IGNOU MPYE-001 Important Questions With Answers English Medium-The conclusion combines these distinct relationships, asserting that heavy snowfall will result in students having a day off. Unlike the straightforward connections in pure hypothetical syllogisms, mixed hypothetical syllogisms necessitate careful consideration of the chain of conditional relationships.

Further exemplification can illuminate the differences between pure and mixed hypothetical syllogisms:

Pure Hypothetical Syllogism:

1. If the bakery runs out of bread, then customers will be disappointed.

2. If customers are disappointed, then they may not return to the bakery.

3. Therefore, if the bakery runs out of bread, then customers may not return.

In this example, the common term is "the bakery running out of bread." The logical progression establishes a direct link between the potential disappointment of customers and the likelihood of them not returning to the bakery.

Mixed Hypothetical Syllogism:

1. If there is a power outage, then the refrigerator will stop working.

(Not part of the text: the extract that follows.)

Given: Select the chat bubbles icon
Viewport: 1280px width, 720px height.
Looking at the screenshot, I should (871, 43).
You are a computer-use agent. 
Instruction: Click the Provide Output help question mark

2. If the refrigerator stops working, then the food inside may spoil.

3. Therefore, if there is a power outage, then the food inside may spoil.

Here, the terms "power outage," "refrigerator stopping," and "food spoiling" are distinct. The logical chain connects the occurrence of a power outage to the potential spoilage of food inside the refrigerator.

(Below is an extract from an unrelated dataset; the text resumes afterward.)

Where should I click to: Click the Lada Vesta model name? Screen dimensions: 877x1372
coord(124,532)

Q.2 What do you mean by Deductive and Inductive Inferences ? Explain in detail with examples.

Q.3 What is Fallacy ? Explain the fallacy of ambiguity with suitable examples.

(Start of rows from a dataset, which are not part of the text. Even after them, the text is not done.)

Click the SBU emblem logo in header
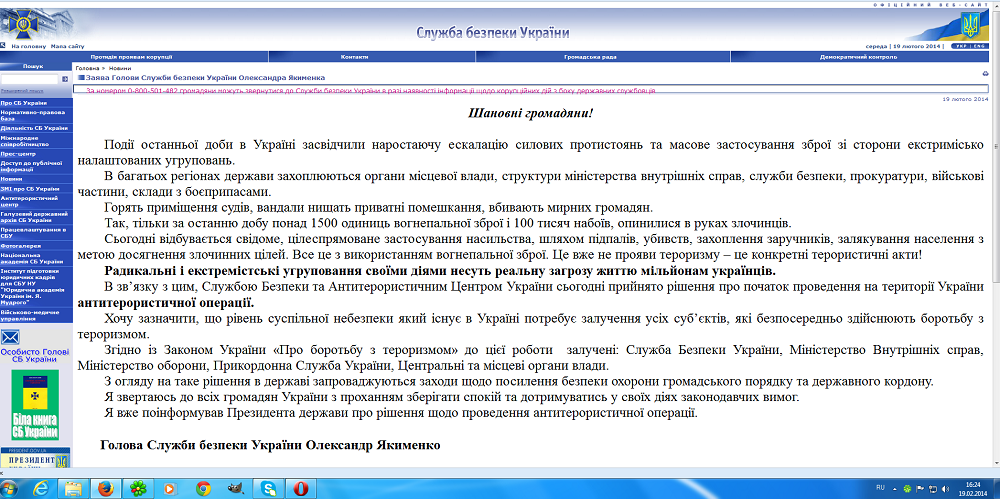This screenshot has height=499, width=1000. [24, 24]
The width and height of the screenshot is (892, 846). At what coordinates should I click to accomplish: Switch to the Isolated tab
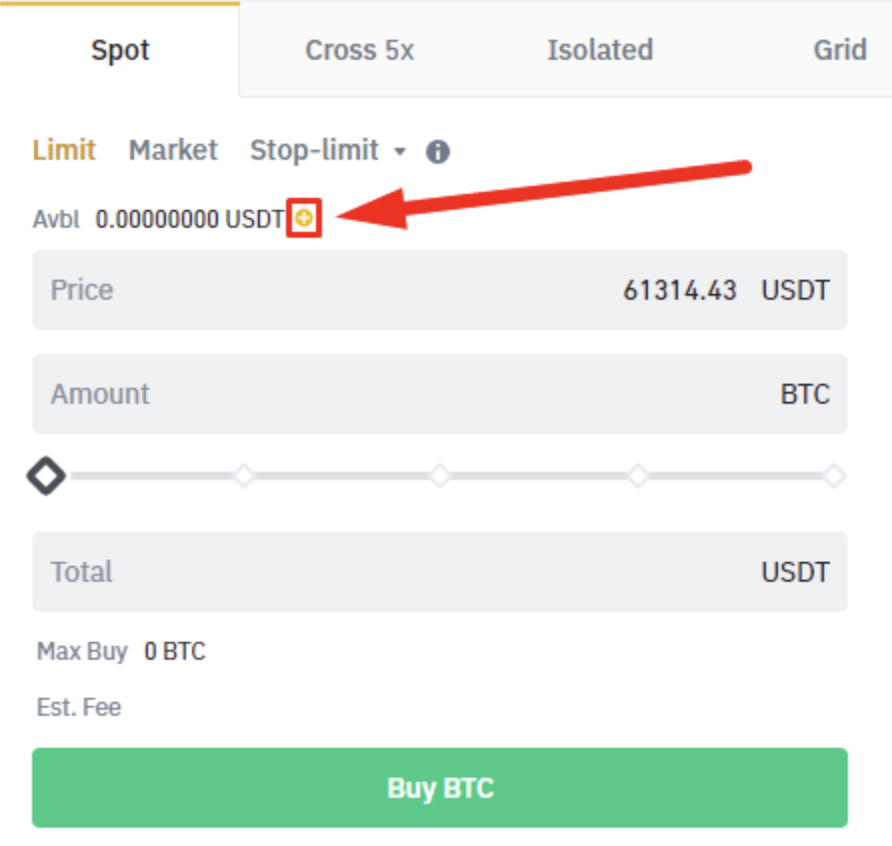(x=599, y=50)
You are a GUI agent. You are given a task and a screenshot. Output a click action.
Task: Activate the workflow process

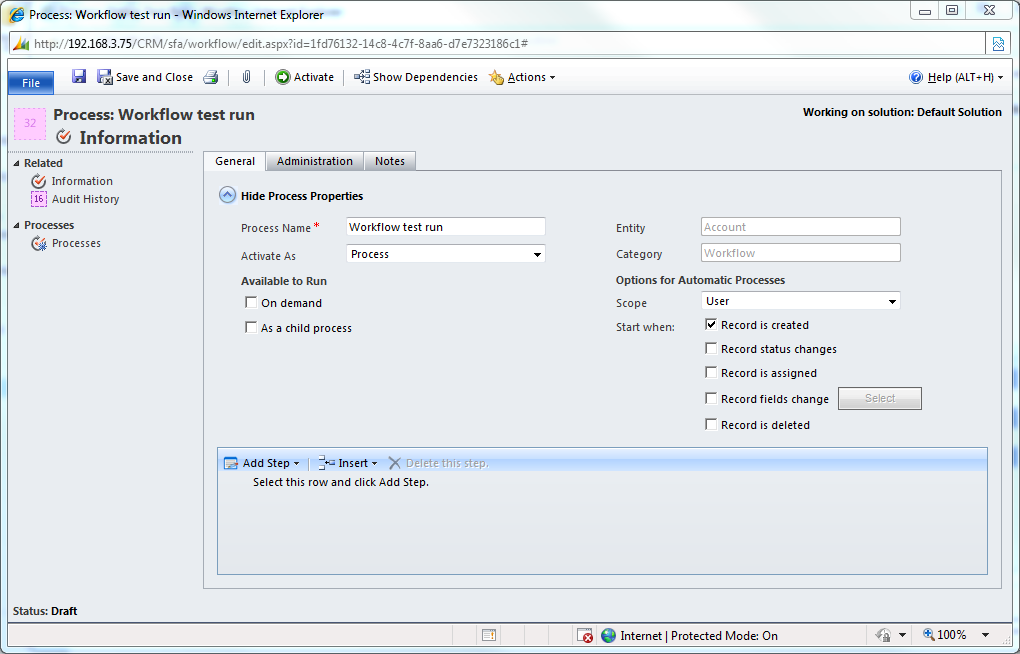304,76
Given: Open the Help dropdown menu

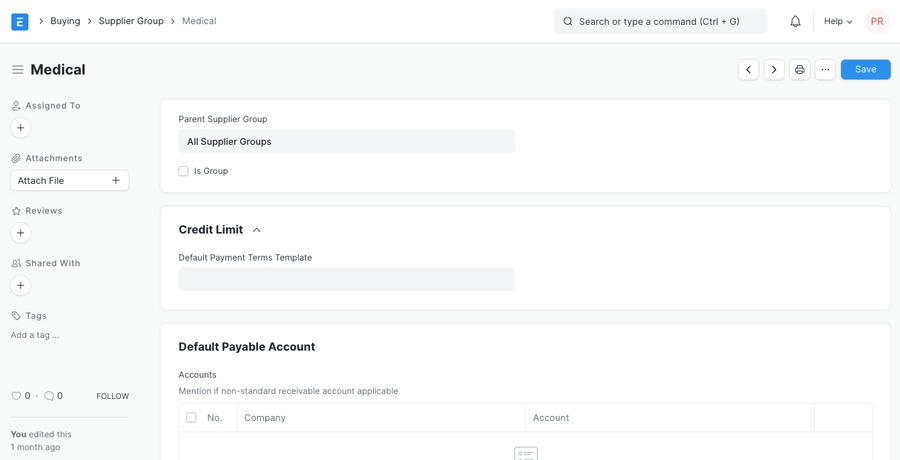Looking at the screenshot, I should point(838,21).
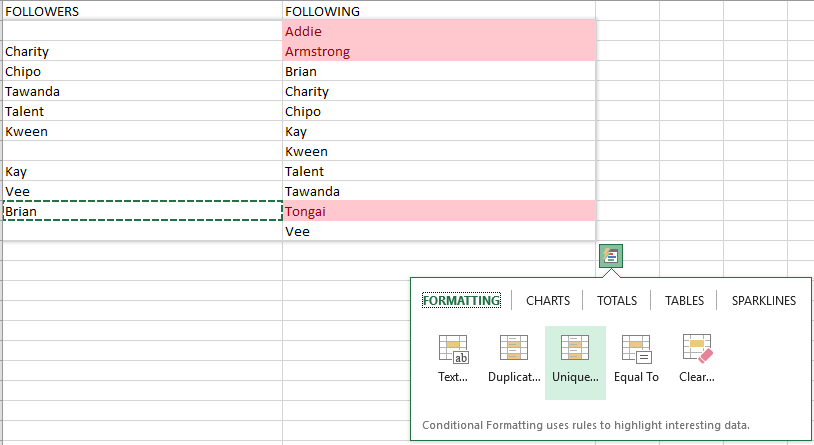Open the Totals tab

pos(616,300)
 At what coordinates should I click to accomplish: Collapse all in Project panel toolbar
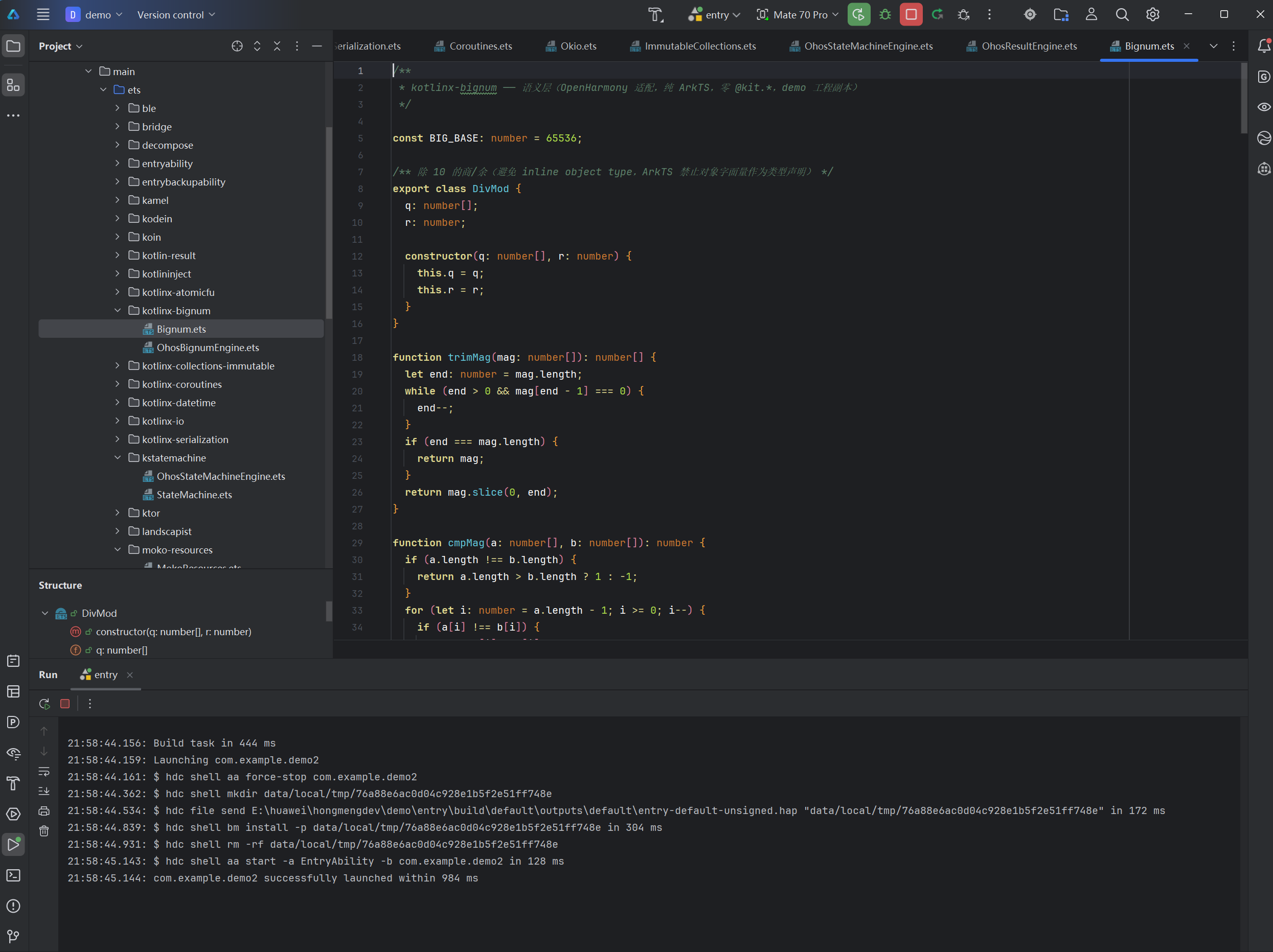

Q.4 Discuss 'propositions' in detail. Explain the symbolization of A, E, I and 0 propositions in Predicate Logic.

Q.5 Explain the Figure and Mood method of validating categorical syllogisms.

Q.6 Explain the rule of Existential Generalization

Q.7 Examine the function of symbolic logic in multi-value logic.

Q.8 Explain the axioms of Boolean analysis. Using these axioms, show that BARBARA is valid and BRAMANTIP is invalid.

Q.9 Explain how classical logic is related to symbolic logic.

Q.10 Explain the fallacy of presumption with examples.

Q.11 Explain logical relations using quantifiers

Q.12 Explain the classification of proposition in classical logic.

Q.13 Describe Dilemma and its kinds. Explain various methods of avoiding Dilemma.

Q.14 Write a detailed essay on the application of symbolic logic.

Q.15 Use Euler’s and Venn diagrams to show distribution of terms in all kinds of categorical proposition.

Q.16 What is a definition ? Give an account of the various rules of proper definition.

Q.17 Differentiate between Deductive and Inductive Logic with illustrations.

Q.18 Briefly narrate the history of symbolic logic.

Q.19 What is proposition ? Explain categorical proposition.